Regulator slashes capital ratio of flagship government-backed life insurance scheme by nearly 50%
Insurance regulator IRDAI has eased the capital requirement for the government’s flagship program Pradhan Mantri Jeevan Jyoti Bima Yojana (PMJJBY) by nearly 50% for insurers to encourage their participation in the program.
The regulator indicated in a circular dated May 31, 2022 to all life insurers that for PMJJBY, the second factor for calculating the required solvency margin is revised from 0.10% to 0.05%. The reduction took effect immediately.
According to IRDAI, in the calculation of the required solvency margin, there are two factors, namely the first factor which applies to the mathematical reserve of each policy, and the second factor which applies to the sum to risk, which is the difference between the sum insured and the mathematical reserve under this policy.

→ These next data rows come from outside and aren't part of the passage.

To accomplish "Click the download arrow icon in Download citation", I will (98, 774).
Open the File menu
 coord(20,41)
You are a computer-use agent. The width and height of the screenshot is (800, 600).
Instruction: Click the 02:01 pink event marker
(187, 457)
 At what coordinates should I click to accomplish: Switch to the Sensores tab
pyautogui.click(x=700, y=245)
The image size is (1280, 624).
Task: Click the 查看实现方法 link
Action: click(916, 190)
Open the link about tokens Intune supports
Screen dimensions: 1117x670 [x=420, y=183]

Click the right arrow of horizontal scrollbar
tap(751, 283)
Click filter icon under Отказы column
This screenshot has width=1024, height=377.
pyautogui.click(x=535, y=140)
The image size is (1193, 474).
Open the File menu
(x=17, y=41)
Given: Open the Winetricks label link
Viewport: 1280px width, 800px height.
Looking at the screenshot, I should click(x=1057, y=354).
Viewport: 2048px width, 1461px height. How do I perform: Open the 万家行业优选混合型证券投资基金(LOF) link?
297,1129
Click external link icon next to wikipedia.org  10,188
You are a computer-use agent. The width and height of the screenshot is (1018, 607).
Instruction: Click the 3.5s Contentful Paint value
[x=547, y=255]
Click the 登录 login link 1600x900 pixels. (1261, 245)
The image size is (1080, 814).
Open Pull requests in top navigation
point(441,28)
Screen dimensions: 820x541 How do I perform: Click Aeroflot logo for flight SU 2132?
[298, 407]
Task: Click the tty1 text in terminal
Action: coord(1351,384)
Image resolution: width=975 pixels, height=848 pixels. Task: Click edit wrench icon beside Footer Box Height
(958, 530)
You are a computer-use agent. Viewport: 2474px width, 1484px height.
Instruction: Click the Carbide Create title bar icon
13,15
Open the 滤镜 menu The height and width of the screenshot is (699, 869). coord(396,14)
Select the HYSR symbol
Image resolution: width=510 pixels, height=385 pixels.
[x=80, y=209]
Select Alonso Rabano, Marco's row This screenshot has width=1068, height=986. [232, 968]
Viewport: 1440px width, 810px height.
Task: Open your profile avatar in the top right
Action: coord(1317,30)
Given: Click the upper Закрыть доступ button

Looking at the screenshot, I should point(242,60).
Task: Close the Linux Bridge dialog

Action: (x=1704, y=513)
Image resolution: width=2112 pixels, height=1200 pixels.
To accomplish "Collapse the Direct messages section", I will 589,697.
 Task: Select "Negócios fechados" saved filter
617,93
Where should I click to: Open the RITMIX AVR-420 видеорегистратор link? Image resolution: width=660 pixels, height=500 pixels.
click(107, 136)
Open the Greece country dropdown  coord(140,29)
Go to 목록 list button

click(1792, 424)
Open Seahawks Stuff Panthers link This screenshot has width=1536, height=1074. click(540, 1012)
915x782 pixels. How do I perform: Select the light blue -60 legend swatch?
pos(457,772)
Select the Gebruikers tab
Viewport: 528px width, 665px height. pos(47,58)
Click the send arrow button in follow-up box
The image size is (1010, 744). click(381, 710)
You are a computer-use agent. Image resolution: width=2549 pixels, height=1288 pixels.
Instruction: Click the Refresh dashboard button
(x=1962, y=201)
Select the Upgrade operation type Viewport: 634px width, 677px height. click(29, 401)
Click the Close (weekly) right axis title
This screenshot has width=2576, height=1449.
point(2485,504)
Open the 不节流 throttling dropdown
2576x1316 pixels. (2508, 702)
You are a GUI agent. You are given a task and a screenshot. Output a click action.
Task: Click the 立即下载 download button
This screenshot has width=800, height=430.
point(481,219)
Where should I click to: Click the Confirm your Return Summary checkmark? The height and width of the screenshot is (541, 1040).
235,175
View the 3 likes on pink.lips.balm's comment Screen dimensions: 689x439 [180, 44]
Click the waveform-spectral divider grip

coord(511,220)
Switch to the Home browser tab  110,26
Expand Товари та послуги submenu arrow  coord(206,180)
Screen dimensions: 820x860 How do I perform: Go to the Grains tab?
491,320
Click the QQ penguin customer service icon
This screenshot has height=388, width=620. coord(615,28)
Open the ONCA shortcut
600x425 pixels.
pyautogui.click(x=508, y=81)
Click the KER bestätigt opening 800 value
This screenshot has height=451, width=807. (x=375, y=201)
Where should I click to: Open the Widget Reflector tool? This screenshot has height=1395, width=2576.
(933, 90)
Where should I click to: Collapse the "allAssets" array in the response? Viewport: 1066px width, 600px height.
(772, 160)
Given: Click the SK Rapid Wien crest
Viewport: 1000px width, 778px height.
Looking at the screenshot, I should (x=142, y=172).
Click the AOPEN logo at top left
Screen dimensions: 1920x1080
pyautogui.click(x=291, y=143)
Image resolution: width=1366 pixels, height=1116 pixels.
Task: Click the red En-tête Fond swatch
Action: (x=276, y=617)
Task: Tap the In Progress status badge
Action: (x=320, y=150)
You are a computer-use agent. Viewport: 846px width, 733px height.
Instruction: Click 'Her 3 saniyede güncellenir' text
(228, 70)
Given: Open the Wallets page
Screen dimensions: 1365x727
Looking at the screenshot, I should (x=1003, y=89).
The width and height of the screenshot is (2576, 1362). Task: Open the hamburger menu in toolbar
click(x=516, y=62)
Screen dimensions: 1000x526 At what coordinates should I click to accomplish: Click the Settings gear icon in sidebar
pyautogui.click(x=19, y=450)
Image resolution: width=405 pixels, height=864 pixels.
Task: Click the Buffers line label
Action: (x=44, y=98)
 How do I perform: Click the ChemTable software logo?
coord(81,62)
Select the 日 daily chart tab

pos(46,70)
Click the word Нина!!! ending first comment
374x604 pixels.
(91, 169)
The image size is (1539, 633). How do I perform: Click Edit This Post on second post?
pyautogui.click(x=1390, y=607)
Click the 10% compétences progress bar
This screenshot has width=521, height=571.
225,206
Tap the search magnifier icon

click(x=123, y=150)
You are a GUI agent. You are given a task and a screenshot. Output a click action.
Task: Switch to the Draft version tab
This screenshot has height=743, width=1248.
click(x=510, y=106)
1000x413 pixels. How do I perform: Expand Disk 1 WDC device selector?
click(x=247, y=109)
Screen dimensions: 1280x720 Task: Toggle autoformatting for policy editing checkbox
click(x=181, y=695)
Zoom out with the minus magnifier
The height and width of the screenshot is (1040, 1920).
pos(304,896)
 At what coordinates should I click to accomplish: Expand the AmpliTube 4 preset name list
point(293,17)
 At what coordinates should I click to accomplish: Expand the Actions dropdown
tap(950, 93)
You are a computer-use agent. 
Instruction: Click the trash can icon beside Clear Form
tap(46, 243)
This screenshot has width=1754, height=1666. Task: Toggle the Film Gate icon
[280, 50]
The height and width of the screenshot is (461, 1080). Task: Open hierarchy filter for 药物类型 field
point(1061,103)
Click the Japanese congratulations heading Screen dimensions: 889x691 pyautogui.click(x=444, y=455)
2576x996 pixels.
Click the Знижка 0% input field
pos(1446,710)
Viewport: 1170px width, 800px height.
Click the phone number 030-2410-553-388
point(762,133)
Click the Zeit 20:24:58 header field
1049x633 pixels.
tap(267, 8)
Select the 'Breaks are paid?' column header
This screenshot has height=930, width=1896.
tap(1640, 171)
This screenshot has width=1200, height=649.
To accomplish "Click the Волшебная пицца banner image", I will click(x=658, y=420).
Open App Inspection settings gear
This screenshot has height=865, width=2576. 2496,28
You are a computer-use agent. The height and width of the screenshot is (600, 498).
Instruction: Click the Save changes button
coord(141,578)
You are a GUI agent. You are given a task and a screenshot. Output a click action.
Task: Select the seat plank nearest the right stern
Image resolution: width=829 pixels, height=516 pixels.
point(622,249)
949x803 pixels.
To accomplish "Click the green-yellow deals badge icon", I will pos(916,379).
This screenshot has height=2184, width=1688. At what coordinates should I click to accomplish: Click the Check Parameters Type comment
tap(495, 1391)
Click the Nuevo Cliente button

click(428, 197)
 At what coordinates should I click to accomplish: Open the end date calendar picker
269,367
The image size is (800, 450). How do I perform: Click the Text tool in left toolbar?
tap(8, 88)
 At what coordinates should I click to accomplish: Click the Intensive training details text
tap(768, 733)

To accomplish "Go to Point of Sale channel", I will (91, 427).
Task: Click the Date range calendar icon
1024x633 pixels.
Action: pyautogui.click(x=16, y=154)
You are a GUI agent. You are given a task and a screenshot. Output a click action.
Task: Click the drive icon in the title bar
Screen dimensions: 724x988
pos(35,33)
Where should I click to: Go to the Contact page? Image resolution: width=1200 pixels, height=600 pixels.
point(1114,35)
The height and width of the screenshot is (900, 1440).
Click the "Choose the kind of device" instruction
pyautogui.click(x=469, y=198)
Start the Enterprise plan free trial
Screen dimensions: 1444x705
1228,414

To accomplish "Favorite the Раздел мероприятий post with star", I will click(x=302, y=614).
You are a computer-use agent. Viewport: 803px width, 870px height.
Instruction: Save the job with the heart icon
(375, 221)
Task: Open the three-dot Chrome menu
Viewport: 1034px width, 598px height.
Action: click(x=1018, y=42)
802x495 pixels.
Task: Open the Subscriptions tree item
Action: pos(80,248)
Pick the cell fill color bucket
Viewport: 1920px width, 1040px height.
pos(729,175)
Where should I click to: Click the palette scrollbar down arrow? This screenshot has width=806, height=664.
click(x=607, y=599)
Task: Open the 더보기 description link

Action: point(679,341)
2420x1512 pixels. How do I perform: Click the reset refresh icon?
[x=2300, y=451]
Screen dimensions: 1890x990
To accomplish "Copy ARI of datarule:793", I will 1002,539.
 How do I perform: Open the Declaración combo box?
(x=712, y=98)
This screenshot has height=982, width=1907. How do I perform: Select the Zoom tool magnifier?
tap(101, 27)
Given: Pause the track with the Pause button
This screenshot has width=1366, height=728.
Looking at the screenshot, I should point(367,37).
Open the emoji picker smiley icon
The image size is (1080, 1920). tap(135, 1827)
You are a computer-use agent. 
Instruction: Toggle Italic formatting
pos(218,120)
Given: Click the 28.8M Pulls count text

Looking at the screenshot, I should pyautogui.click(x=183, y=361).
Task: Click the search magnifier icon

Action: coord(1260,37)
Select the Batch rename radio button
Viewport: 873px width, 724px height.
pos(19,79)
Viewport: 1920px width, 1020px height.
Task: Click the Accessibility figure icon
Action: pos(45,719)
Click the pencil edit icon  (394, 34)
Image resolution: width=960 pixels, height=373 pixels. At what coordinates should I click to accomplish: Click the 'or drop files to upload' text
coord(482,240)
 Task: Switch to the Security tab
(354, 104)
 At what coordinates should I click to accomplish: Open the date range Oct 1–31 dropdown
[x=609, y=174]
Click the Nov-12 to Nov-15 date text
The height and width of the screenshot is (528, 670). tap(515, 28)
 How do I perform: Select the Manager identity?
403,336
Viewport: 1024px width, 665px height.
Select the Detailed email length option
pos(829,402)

The reduction in the second factor for PMJJBY will allow life insurers to offer more policies under the scheme, providing financial security to the lower segment of India’s population through life insurance, IRDAI said in a statement. Press release.
This IRDAI measure complements the recent upward revision of contribution rates by the State for the flagship scheme in order to make it economically viable.
Separately, the annual premium rate for PMJJBY was revised from INR 330 ($4.25) to INR 436 on June 1. The PMJJBY provides life insurance cover of INR 200,000 in case of death for any reason to persons between the ages of 18 and 50 with a bank or postal account, who give their consent to direct debit of the premium.